Re: Loosemore's Proposal

From: H C (lphege@hotmail.com)
Date: Tue Oct 25 2005 - 15:58:16 MDT


>From: Richard Loosemore <rpwl@lightlink.com>
>Reply-To: sl4@sl4.org
>To: sl4@sl4.org
>Subject: Re: Loosemore's Proposal
>Date: Tue, 25 Oct 2005 14:53:10 -0400
>
>
>Another way to say what I have been trying to say:

Go ahead, try not to get too frustrated about it.

>
>The question is: how does the *design* of a cognitive system's learning
>mechanisms interact with the *design* of its "thinking and reasoning and
>knowledge representation" mechanism?

I think I smell where you are going with all of this, and something tells me
to follow my nose.

>
>Can you, for example, sort out the thinking/reasoning/knowledge
>representation mechanism first, then go back and find some good learning
>mechanisms that will fill that mechanism with the right sort of data, using
>only real world interaction and (virtually) no hand-holding from the
>experimenter?

Just as easily as you can start with some basic rules for a learning
mechanism and try to retro-fit the representation.

>
>Or is it the case that you can pick a thinking/reasoning/knowledge
>representation mechanism of your choice, and then discover to your horror
>that there is not ever going to be a learning mechanism that feeds that
>mechanism properly?\

Apply the same isomorphism as above.

>
>Now, complex adaptive systems theory would seem to indicate that if the
>learning mechanisms are powerful enough to make the system Class IV (i.e.
>complex-adaptive), the global behavior of those learning mechanisms is
>going to be disconnected from the local behavior .... you can't pick a
>global behavior first and then pick a local mechanism that generates that
>behavior. That is the disconnect.

Everyone [should] agree about this. Of course, global and local are
relative. They aren't REALLY disconnected. But everyone should agree to
that, too.

>
>If this were the case with cognitive systems, we would get the situation we
>have now. And one way out would be to build the kind of development
>environement and adopt the kind of research strategy I have talked about.
>
>Richard Loosemore.

I think the connecting point in this whole dialogue is the paradoxical
situation of "where to start". Actually that kind of sums up artificial
intelligence research since it ever existed.

The reason that this is something we should introspect upon more than what
seems reasonable a priori is that, first of all, lots of people have
"started" in lots of different places. Second of all, they were all wrong,
and, quite obviously, we can look at what they did and try to learn from it
(and this technique quite predicably will return some marginal gains in
understanding).

- Provided material:
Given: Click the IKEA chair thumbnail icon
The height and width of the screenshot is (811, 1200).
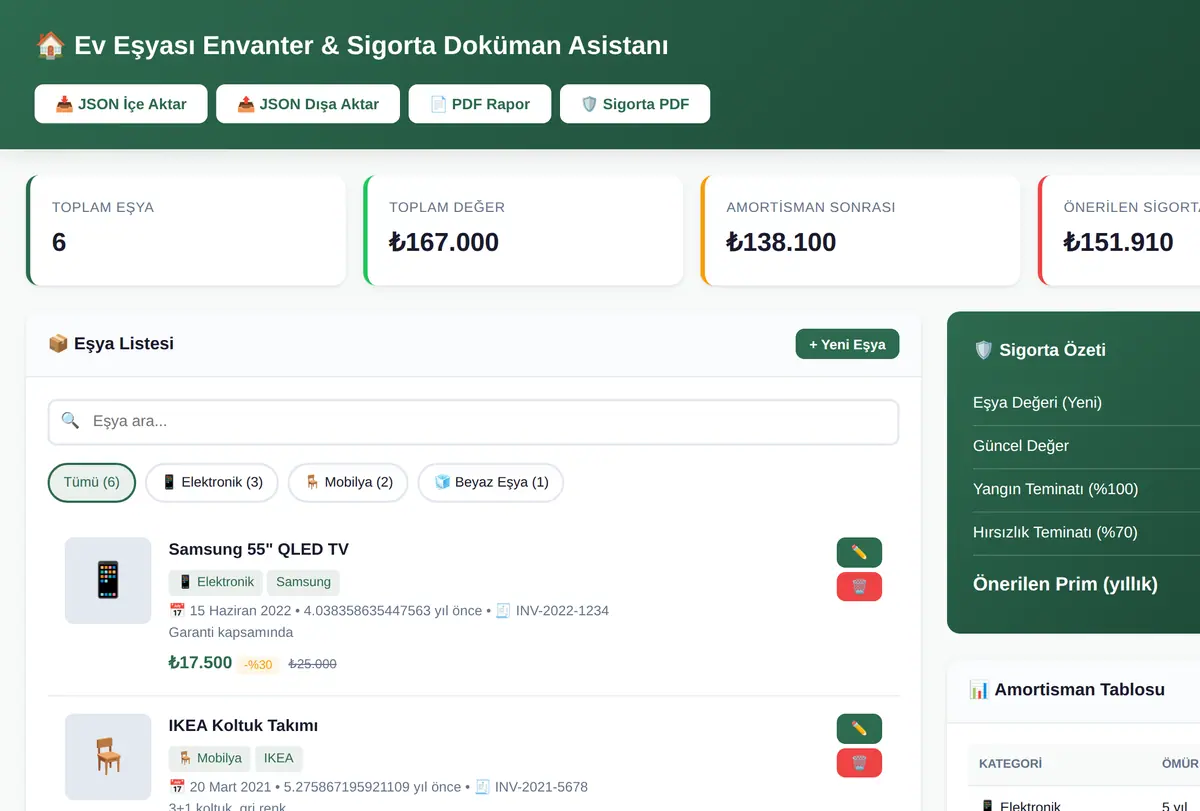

- The exercise: In the mailing list reply, what does the writer say is the connecting point in the whole dialogue?

- Solution: The paradoxical situation of "where to start."